:: Source information ::
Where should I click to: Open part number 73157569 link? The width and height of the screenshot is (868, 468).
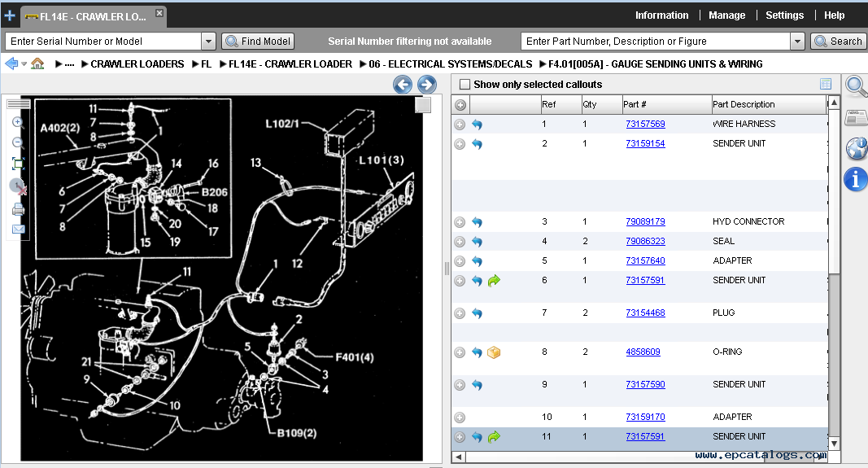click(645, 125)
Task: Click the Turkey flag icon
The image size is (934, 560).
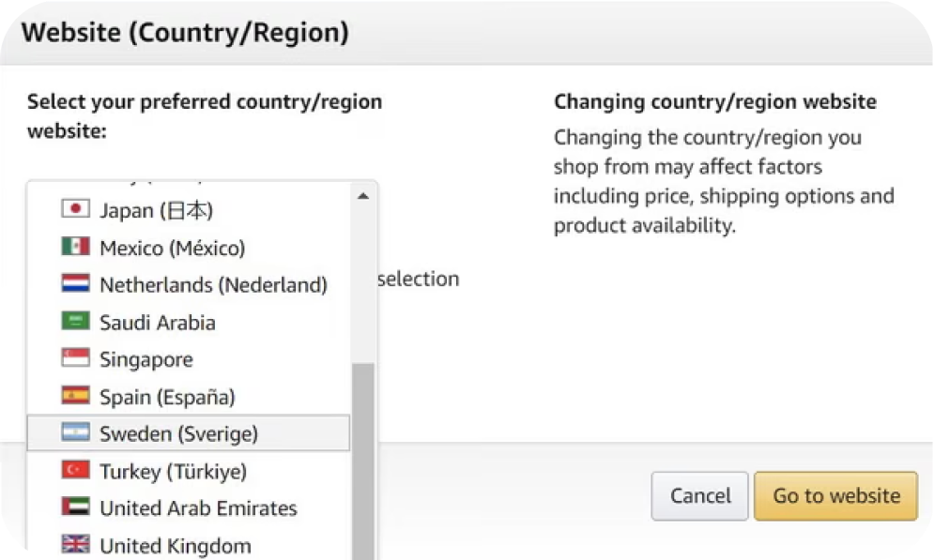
:::
:: Source information ::
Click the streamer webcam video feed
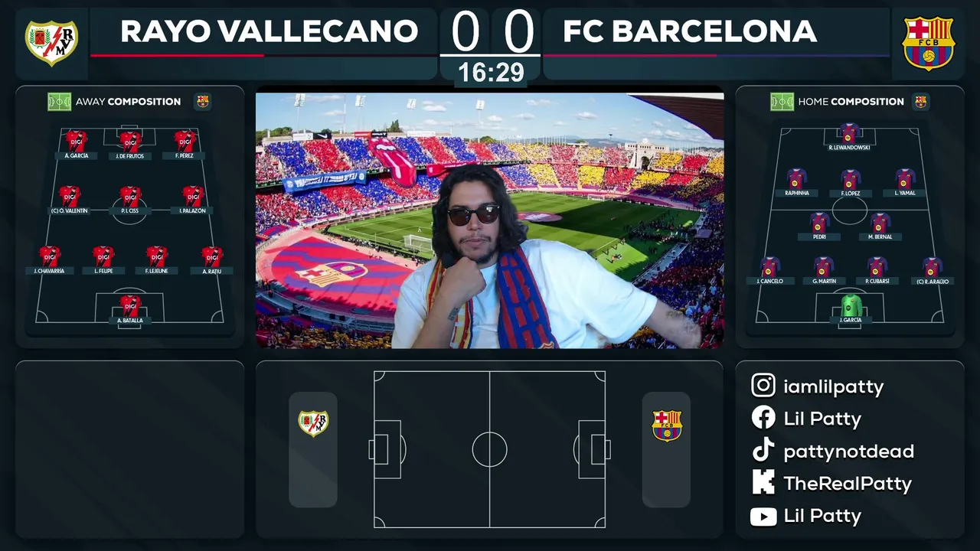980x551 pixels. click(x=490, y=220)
:::
:: Source information ::
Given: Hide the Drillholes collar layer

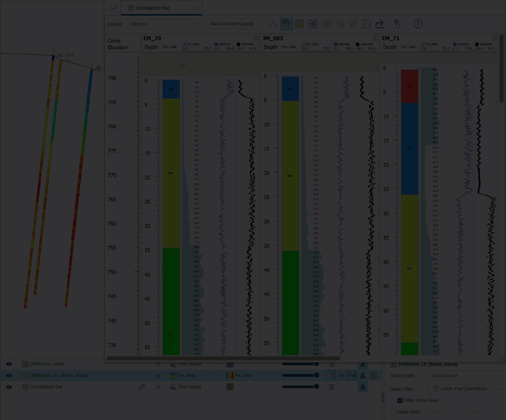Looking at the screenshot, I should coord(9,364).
:::
Using the listing above, restate exactly the range between the lines holding "Where should I" and "The image size is (934, 560).", inclusive, with pictures left out.

Where should I click to: Open part number 73157569 link? The width and height of the screenshot is (868, 468).
click(645, 125)
Task: Click the Turkey flag icon
The image size is (934, 560).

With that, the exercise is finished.